Wichtig sind gute Rahmenbedingungen für Familien. Dabei ist Deutschland in vielen Bereichen, wie insbesondere auch beim Ausbau der Betreuungsinfrastruktur, bereits auf einem guten Weg. Wo allerdings definitiv noch politisches Handeln geboten erscheint, ist beim Thema Wohnraum. Dabei sind Maßnahmen notwendig, die dazu beitragen, das Wohnraumangebot für Familien insgesamt zu steigern, wie beschleunigte Genehmigungsverfahren, und keine verstärkte Administration des Wohnungsmarkts. Auch sollten junge Frauen und Männer für die Nachteile einer sehr späten Elternschaft sensibilisiert und für frühere Familiengründungen geworben werden. Dabei sollte die Politik auch das Thema Vereinbarkeit von Familie und (hochschulischer) Ausbildung, Berufseinstieg und (ersten) Karriereschritten verstärkt in den Blick nehmen.
Viele Mütter arbeiten derzeit in Teilzeit. Immer häufiger werden Forderungen laut, dass auch Frauen in Vollbeschäftigung gehen. Wie ist das mit verkürzten Öffnungszeiten der Kitas (bis maximal 15.30 Uhr), hohen Kitagebühren und Personalmangel vereinbar?

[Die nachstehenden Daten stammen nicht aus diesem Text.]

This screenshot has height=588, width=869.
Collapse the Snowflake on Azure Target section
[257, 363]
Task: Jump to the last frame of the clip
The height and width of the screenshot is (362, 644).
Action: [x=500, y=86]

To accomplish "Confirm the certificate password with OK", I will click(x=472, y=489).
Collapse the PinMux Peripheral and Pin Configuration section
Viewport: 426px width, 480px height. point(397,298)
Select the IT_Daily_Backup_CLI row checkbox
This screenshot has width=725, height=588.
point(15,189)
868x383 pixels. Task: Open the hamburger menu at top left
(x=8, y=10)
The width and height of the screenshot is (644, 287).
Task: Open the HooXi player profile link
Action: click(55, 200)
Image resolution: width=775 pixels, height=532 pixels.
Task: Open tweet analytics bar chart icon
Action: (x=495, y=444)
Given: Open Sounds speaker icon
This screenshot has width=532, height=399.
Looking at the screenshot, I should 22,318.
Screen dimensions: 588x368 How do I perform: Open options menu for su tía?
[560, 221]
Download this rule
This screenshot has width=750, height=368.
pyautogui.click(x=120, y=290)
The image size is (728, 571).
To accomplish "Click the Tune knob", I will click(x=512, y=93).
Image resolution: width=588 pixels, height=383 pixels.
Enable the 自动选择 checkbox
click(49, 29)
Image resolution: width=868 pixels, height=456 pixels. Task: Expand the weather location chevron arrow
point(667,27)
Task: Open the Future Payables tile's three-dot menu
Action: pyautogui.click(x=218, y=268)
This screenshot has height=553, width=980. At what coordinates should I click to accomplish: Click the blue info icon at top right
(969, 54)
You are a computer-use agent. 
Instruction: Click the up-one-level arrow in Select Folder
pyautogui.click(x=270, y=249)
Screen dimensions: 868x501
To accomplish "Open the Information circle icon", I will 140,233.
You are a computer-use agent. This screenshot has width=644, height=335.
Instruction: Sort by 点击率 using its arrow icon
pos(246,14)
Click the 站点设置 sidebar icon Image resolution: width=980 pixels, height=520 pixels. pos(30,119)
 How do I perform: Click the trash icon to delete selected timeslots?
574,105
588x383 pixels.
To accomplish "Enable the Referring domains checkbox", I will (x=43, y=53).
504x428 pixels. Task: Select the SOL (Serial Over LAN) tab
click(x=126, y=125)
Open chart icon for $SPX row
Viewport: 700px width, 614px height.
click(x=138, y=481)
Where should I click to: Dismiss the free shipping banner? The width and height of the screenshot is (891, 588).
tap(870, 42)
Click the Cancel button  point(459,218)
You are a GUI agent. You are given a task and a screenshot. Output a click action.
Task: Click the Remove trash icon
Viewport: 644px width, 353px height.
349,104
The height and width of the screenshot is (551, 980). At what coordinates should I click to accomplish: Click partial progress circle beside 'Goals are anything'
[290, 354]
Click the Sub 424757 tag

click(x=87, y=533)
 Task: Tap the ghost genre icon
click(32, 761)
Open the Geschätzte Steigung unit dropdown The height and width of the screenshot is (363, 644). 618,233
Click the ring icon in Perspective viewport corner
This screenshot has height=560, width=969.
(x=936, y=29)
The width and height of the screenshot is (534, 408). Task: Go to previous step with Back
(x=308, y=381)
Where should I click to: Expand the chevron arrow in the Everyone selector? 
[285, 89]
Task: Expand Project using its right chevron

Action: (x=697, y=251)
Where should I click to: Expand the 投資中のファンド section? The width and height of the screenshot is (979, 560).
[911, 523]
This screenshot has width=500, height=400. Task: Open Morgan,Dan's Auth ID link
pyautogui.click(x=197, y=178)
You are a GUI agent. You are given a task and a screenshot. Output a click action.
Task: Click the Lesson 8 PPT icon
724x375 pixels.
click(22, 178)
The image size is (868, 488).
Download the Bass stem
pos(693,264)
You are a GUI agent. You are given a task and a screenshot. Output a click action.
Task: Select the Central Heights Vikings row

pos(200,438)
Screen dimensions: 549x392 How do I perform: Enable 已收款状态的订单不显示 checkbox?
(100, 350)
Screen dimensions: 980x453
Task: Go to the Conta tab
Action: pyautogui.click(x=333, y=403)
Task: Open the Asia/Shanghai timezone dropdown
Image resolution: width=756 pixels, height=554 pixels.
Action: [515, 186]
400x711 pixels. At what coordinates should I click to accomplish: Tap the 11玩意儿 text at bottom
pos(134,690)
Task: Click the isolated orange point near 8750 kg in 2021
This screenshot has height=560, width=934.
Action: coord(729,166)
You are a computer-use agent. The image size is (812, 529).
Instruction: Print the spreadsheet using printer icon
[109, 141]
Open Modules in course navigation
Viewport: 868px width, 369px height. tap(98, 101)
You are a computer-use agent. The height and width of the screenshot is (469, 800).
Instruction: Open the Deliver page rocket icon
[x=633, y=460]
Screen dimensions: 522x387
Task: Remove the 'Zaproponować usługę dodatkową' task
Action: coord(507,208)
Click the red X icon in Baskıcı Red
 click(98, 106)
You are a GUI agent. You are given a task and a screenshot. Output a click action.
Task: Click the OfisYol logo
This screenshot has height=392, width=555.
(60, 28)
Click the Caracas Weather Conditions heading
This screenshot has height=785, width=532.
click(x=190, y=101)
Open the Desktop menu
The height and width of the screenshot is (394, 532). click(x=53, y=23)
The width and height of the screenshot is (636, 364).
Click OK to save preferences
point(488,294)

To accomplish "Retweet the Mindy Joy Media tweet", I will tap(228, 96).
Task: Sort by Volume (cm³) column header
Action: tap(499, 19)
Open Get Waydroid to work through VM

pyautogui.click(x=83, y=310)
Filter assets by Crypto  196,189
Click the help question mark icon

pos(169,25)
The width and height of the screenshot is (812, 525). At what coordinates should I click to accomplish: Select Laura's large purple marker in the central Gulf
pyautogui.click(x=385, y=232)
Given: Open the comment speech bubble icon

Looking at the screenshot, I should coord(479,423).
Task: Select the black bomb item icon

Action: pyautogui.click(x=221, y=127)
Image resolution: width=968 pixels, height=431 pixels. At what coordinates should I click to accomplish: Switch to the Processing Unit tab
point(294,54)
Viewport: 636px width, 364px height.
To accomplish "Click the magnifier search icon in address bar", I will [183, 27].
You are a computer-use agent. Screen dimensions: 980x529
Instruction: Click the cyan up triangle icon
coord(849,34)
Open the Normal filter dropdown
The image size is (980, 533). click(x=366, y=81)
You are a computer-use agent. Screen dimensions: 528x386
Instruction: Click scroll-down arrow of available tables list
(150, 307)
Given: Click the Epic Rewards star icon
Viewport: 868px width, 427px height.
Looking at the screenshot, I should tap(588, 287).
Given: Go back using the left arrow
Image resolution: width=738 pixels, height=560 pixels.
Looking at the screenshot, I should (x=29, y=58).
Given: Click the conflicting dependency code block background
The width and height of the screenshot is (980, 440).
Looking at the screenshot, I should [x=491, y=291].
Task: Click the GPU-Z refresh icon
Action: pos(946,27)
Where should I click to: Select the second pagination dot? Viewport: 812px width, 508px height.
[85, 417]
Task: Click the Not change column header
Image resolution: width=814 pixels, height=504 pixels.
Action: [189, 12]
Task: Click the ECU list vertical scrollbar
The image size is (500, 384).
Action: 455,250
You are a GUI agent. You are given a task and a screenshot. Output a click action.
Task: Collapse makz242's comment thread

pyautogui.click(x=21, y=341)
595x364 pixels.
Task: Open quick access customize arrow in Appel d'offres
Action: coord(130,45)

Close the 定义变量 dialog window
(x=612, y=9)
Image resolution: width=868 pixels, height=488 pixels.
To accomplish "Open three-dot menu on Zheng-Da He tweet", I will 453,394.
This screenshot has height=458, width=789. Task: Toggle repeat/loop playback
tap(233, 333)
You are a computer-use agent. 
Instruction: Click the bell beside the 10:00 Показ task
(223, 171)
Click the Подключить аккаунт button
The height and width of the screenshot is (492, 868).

Dazu ist zunächst anzumerken, dass in den letzten Jahren vor allem in Westdeutschland die Betreuungsinfrastruktur sehr stark ausgebaut und auch entsprechend Personal aufgebaut wurde. Auch wenn wir uns aktuell in einer „Kitakrise“ befinden und die Angebote teilweise eingeschränkt werden, hätten Eltern von diesen in der Vergangenheit nur träumen können. Auch arbeiten die Mütter heute bereits zumeist mit deutlich mehr Stunden als früher, obwohl sie sich nach wie vor in Teilzeit befinden. Ein dritter Punkt ist, dass mit den rückläufigen Geburtenzahlen in den nächsten Jahren auch immer weniger Kinder in die Kitas kommen und sich die „Kitakrise“ allein dadurch entspannen dürfte, da dann die verfügbaren Ressourcen auf weniger Köpfe verteilt werden müssen. Dennoch wäre es insbesondere auch im Hinblick auf die mit dem demografischen Wandel einhergehenden zunehmenden Fachkräfteengpässe wünschenswert, dass die Mütter in Deutschland noch stärker erwerbstätig werden und es sollte entsprechend in die Betreuungsinfrastruktur investiert werden, um ihnen das zu ermöglichen. Dabei sollten insbesondere auch Angebote zu Randzeiten und bei Krankheit der Kinder entwickelt werden. Zu beachten ist, dass hiermit nur ein kleinerer Teil der Frauen in Deutschland direkt erreicht wird, da das Kitaalter der Kinder nur eine vergleichsweise kurze Phase im Erwerbsleben der Mütter bildet. Allerdings werden in dieser Phase viele Weichen für das weitere Leben gestellt, insbesondere auch weil berufliche Karriereoptionen und Routinen für das Familienleben geprägt werden, sodass eine stärkere Beteiligung am Arbeitsmarkt langfristig positiv nachwirkt.